ICD-10 Guide

Q61

Non-billable

Cystic kidney disease

Chapter 17:Congenital malformations and chromosomal abnormalities

BILLABLE STATUSNo

IMPLEMENTATION DATEOctober 1, 2015

LAST UPDATED09/05/2025

Code Description

ICD-10 Q61 is a used to indicate a diagnosis of cystic kidney disease.

Key Diagnostic Point:

Cystic kidney disease (Q61) encompasses a range of hereditary and acquired conditions characterized by the presence of fluid-filled cysts in the kidneys. This category includes conditions such as autosomal dominant polycystic kidney disease (ADPKD), autosomal recessive polycystic kidney disease (ARPKD), and medullary cystic kidney disease. These conditions can lead to significant renal impairment and other systemic complications, making early diagnosis and management crucial for patient outcomes. The clinical significance of Q61 lies in its association with chronic kidney disease (CKD) and end-stage renal disease (ESRD), necessitating careful monitoring and treatment strategies to mitigate progression and manage symptoms effectively.

Code Complexity Analysis

Complexity Rating: Medium

Medium Complexity

Complexity Factors

Variety of conditions covered
Potential for comorbidities
Need for multidisciplinary management

Audit Risk Factors

Inaccurate coding of specific cystic conditions
Lack of comprehensive documentation
Misunderstanding of hereditary versus acquired forms

Specialty Focus

Medical Specialties

Nephrology

Documentation Requirements

Standard ICD-10-CM documentation requirements apply

Common Clinical Scenarios

Various clinical presentations within this specialty area

Billing Considerations

Follow specialty-specific billing guidelines

Genetics

Documentation Requirements

Standard ICD-10-CM documentation requirements apply

Common Clinical Scenarios

Various clinical presentations within this specialty area

Billing Considerations

Follow specialty-specific billing guidelines

Related CPT Codes

CPT Code

Clinical Scenario

Documentation Requirements

CPT Code

Clinical Scenario

Documentation Requirements

CPT Code

Clinical Scenario

Documentation Requirements

ICD-10 Impact

Diagnostic & Documentation Impact

Enhanced Specificity

ICD-10 Improvements

The clinical and administrative impact of the Q61 code category is significant, as it plays a vital role in tracking the prevalence of cystic kidney diseases and their outcomes in the population. Accurate coding can influence quality measures and healthcare trends, particularly in the management of chronic kidney disease and its complications. Furthermore, understanding the implications of these conditions can guide public health initiatives aimed at improving kidney health and reducing the burden of renal disease in the community.

ICD-9 vs ICD-10

Reimbursement & Billing Impact

Reimbursement considerations may vary based on the complexity of the condition and the treatment provided. It is essential to ensure that all documentation supports the diagnosis and any procedures performed, as this will directly impact reimbursement rates. Additionally, coding for related services, such as imaging and laboratory tests, should be aligned with the primary diagnosis to avoid claim denials.

Resources

Clinical References

•
Official ICD-10 Guidelines for Q61

Coding & Billing References

•
Official ICD-10 Guidelines for Q61

Frequently Asked Questions

What conditions are included in Q61?

Q61 includes autosomal dominant polycystic kidney disease (ADPKD), autosomal recessive polycystic kidney disease (ARPKD), and medullary cystic kidney disease, among others.
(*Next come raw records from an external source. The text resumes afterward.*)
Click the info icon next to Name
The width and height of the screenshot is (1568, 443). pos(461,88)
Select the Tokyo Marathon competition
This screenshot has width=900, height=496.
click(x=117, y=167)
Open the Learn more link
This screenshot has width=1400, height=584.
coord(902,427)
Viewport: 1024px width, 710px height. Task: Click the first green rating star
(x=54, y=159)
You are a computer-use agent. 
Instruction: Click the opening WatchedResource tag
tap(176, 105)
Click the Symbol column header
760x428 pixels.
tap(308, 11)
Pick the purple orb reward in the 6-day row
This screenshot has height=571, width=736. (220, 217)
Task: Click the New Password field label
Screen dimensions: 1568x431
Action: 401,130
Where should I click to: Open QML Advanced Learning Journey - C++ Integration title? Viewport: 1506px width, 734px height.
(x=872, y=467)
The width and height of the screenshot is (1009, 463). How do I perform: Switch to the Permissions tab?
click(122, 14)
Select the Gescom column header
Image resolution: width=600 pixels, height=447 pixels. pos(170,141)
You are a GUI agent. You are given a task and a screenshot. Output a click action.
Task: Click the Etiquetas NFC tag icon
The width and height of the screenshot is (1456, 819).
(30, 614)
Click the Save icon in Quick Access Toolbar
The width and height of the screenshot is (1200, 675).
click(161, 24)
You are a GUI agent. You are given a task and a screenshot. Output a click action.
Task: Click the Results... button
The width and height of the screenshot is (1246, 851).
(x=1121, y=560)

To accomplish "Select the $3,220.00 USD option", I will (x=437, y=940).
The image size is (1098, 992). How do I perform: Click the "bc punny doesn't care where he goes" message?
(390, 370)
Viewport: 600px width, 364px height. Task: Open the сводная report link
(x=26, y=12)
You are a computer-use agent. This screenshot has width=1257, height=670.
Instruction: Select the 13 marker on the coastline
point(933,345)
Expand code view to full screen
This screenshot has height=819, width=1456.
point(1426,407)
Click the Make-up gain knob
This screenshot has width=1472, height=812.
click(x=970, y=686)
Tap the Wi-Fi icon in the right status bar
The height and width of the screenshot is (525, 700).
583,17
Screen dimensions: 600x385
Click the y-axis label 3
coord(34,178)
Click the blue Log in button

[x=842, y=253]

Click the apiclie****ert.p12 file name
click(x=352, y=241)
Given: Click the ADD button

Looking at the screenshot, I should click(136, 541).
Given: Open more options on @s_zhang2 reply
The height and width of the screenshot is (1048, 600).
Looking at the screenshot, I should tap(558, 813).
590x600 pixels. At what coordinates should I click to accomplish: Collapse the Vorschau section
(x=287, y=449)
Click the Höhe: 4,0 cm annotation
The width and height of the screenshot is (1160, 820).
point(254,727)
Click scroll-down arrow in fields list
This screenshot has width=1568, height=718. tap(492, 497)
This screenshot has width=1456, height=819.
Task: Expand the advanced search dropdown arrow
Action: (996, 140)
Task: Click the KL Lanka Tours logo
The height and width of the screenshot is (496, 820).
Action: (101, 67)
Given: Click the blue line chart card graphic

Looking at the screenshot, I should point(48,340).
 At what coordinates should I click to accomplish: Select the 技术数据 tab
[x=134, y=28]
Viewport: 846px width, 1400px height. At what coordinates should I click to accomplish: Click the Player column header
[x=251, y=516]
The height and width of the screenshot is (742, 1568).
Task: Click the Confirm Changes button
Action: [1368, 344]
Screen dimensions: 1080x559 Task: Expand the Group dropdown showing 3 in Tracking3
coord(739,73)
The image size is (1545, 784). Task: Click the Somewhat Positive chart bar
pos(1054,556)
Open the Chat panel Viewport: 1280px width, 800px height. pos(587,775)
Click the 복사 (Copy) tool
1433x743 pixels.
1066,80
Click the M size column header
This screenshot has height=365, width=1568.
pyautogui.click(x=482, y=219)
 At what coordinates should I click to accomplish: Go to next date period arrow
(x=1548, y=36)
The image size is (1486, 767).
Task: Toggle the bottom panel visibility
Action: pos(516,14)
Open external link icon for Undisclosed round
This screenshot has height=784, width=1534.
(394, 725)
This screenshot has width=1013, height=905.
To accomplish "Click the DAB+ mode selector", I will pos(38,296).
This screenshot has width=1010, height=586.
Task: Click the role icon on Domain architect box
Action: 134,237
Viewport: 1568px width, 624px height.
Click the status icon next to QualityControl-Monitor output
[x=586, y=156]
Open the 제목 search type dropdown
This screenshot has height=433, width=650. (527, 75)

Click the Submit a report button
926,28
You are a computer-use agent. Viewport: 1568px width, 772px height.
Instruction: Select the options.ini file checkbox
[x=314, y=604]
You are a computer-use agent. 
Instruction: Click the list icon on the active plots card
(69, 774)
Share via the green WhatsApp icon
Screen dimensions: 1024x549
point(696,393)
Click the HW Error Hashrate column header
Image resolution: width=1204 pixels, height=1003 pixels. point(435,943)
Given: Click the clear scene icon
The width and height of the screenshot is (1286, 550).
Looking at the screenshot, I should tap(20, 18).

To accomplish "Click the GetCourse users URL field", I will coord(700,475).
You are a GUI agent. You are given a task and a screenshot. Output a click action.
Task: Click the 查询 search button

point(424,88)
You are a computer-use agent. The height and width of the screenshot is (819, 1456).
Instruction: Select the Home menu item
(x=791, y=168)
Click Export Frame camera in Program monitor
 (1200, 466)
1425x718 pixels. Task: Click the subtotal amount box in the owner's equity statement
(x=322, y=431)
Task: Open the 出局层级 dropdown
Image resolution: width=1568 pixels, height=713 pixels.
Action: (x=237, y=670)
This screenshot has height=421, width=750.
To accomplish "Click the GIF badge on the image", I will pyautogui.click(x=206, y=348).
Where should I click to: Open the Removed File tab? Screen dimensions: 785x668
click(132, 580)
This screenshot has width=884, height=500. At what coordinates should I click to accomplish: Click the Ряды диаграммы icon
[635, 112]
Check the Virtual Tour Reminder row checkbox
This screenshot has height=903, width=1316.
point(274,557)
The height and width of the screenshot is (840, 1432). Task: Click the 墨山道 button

When should I use Q61 codes?

Q61 codes should be used when diagnosing patients with cystic kidney diseases, particularly when these conditions are confirmed through imaging or genetic testing.

What documentation is required for Q61?

Documentation should include clinical findings, imaging results, family history, and any genetic testing results that confirm the diagnosis of cystic kidney disease.

ICD-10 Q61 is a used to indicate a diagnosis of cystic kidney disease.